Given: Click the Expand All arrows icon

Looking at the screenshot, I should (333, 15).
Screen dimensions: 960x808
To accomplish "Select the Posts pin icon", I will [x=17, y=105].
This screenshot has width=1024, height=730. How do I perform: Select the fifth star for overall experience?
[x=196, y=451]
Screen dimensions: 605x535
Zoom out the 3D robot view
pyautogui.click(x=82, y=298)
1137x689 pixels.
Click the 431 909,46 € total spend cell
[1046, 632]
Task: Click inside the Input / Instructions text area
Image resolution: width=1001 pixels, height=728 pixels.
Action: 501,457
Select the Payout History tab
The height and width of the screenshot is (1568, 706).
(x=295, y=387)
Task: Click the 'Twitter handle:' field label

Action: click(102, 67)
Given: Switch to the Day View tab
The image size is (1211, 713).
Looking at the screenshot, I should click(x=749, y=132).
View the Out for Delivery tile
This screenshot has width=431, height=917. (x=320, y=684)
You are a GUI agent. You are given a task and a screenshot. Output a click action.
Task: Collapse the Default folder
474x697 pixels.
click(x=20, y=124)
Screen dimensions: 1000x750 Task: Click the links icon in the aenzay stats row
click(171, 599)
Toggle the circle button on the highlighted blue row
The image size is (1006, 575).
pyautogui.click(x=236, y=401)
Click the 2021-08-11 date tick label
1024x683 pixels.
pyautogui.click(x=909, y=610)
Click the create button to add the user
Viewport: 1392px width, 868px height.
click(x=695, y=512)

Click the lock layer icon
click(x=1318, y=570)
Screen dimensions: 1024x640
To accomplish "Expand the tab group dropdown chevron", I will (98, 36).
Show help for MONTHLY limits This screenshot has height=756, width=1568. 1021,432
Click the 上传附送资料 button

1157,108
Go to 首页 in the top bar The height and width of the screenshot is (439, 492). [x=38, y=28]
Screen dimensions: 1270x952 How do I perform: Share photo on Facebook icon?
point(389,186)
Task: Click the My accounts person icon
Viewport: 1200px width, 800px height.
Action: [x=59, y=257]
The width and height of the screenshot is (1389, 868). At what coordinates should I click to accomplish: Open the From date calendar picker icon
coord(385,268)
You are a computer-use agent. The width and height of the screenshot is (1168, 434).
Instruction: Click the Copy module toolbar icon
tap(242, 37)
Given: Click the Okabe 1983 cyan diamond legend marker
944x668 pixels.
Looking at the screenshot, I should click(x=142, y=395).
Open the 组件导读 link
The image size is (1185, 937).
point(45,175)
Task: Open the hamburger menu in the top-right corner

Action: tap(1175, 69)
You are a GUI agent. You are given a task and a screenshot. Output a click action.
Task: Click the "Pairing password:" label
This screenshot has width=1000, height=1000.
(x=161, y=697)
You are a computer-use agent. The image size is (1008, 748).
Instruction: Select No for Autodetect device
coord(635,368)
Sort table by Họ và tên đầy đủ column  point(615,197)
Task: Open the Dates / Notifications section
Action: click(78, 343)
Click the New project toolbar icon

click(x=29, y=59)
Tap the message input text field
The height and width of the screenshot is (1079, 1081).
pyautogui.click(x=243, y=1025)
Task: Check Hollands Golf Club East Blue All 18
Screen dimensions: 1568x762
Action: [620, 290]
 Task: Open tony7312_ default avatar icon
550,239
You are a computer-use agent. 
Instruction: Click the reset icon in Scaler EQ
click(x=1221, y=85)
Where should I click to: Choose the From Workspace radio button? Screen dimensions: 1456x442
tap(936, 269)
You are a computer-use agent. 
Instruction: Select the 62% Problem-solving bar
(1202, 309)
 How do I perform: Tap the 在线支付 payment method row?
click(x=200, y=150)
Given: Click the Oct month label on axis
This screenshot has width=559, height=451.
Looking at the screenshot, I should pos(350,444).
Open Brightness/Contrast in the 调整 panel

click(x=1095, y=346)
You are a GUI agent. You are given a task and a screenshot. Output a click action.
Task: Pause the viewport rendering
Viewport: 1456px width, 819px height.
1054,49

^^^^

TASK OBJECTIVE: Copy every one of the rows above word for word, with nothing changed or left out.

FINISHED ANSWER:
Given: Click the Expand All arrows icon

Looking at the screenshot, I should (333, 15).
Screen dimensions: 960x808
To accomplish "Select the Posts pin icon", I will [x=17, y=105].
This screenshot has width=1024, height=730. How do I perform: Select the fifth star for overall experience?
[x=196, y=451]
Screen dimensions: 605x535
Zoom out the 3D robot view
pyautogui.click(x=82, y=298)
1137x689 pixels.
Click the 431 909,46 € total spend cell
[1046, 632]
Task: Click inside the Input / Instructions text area
Image resolution: width=1001 pixels, height=728 pixels.
Action: 501,457
Select the Payout History tab
The height and width of the screenshot is (1568, 706).
(x=295, y=387)
Task: Click the 'Twitter handle:' field label

Action: click(102, 67)
Given: Switch to the Day View tab
The image size is (1211, 713).
Looking at the screenshot, I should click(x=749, y=132).
View the Out for Delivery tile
This screenshot has width=431, height=917. (x=320, y=684)
You are a GUI agent. You are given a task and a screenshot. Output a click action.
Task: Collapse the Default folder
474x697 pixels.
click(x=20, y=124)
Screen dimensions: 1000x750 Task: Click the links icon in the aenzay stats row
click(171, 599)
Toggle the circle button on the highlighted blue row
The image size is (1006, 575).
pyautogui.click(x=236, y=401)
Click the 2021-08-11 date tick label
1024x683 pixels.
pyautogui.click(x=909, y=610)
Click the create button to add the user
Viewport: 1392px width, 868px height.
click(x=695, y=512)

Click the lock layer icon
click(x=1318, y=570)
Screen dimensions: 1024x640
To accomplish "Expand the tab group dropdown chevron", I will (98, 36).
Show help for MONTHLY limits This screenshot has height=756, width=1568. 1021,432
Click the 上传附送资料 button

1157,108
Go to 首页 in the top bar The height and width of the screenshot is (439, 492). [x=38, y=28]
Screen dimensions: 1270x952 How do I perform: Share photo on Facebook icon?
point(389,186)
Task: Click the My accounts person icon
Viewport: 1200px width, 800px height.
Action: [x=59, y=257]
The width and height of the screenshot is (1389, 868). At what coordinates should I click to accomplish: Open the From date calendar picker icon
coord(385,268)
You are a computer-use agent. The width and height of the screenshot is (1168, 434).
Instruction: Click the Copy module toolbar icon
tap(242, 37)
Given: Click the Okabe 1983 cyan diamond legend marker
944x668 pixels.
Looking at the screenshot, I should click(x=142, y=395).
Open the 组件导读 link
The image size is (1185, 937).
point(45,175)
Task: Open the hamburger menu in the top-right corner

Action: tap(1175, 69)
You are a GUI agent. You are given a task and a screenshot. Output a click action.
Task: Click the "Pairing password:" label
This screenshot has width=1000, height=1000.
(x=161, y=697)
You are a computer-use agent. The image size is (1008, 748).
Instruction: Select No for Autodetect device
coord(635,368)
Sort table by Họ và tên đầy đủ column  point(615,197)
Task: Open the Dates / Notifications section
Action: click(78, 343)
Click the New project toolbar icon

click(x=29, y=59)
Tap the message input text field
The height and width of the screenshot is (1079, 1081).
pyautogui.click(x=243, y=1025)
Task: Check Hollands Golf Club East Blue All 18
Screen dimensions: 1568x762
Action: [620, 290]
 Task: Open tony7312_ default avatar icon
550,239
You are a computer-use agent. 
Instruction: Click the reset icon in Scaler EQ
click(x=1221, y=85)
Where should I click to: Choose the From Workspace radio button? Screen dimensions: 1456x442
tap(936, 269)
You are a computer-use agent. 
Instruction: Select the 62% Problem-solving bar
(1202, 309)
 How do I perform: Tap the 在线支付 payment method row?
click(x=200, y=150)
Given: Click the Oct month label on axis
This screenshot has width=559, height=451.
Looking at the screenshot, I should pos(350,444).
Open Brightness/Contrast in the 调整 panel

click(x=1095, y=346)
You are a GUI agent. You are given a task and a screenshot. Output a click action.
Task: Pause the viewport rendering
Viewport: 1456px width, 819px height.
1054,49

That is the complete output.